USA als Exportweltmeister i. S. Klimaskepsis

IPG: Netzwerk reaktionärer Think Tanks bestreitet klaren wissenschaftlichen Konsens über Klimawandel

von Kate Galbraith

Der Ton in den aktuellen klimapolitischen Auseinandersetzungen wird immer giftiger. Zuletzt bezeichnete Prinz Charles Klimaskeptiker als „kopflose Hühnerbrigade“, während Maurice Newman, einer der einflussreichsten Wirtschaftsberater des australischen Premierministers und Klimaskeptiker, jüngst verkündete, dass „die wissenschaftliche Illusion, die Religion hinter dem Klimakreuzzug, am zusammenbrechen“ sei.

Sicher, das alles ist ganz wunderbar für die Formulierung griffiger Überschriften. Aber bedeutsam ist, dass diese Debatte mittlerweile weltweit geführt wird und zwar insbesondere in einem großen Teil der englischsprachigen Welt.

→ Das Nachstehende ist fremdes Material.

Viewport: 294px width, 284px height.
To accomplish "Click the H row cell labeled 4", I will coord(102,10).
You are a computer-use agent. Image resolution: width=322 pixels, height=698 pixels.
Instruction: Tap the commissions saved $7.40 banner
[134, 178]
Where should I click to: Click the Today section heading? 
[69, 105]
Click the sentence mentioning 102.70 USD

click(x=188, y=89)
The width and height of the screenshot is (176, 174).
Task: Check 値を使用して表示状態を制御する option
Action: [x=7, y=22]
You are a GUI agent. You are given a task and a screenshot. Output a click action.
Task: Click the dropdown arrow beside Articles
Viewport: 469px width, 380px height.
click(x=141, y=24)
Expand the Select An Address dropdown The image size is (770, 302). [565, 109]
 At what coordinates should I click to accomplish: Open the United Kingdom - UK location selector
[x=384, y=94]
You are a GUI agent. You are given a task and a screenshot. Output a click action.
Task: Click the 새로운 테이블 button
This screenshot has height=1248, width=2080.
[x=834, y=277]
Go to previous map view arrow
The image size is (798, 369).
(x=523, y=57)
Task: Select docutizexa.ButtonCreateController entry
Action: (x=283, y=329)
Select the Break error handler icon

Großbritannien, Australien, und die Vereinigten Staaten ringen mit politisch einflussreichen Kräften, die den wissenschaftlichen Konsens infrage stellen, dass der Mensch signifikant zum Klimawandel beiträgt.

Diese Skepsis ist beachtenswert, denn sie verhindert das Ergreifen von geeigneten Gegenmaßnahmen. Die US-Regierung hat sich mittlerweile vollständig von der Idee des Emissionsrechtehandels verabschiedet, und befasst sich nun nur mehr mit Kraftwerksregulierungen. Australien wendet sich ebenfalls vom Emissionsrechtehandel und von Kohlendioxid-Besteuerungsplänen ab und setzt auf viel vagere Auftragsauktionen („reverse auction“). Haben die Vereinigten Staaten ihre Klimaskepsis an ihre Alliierten exportiert? Und wie können wir das wieder rückgängig machen?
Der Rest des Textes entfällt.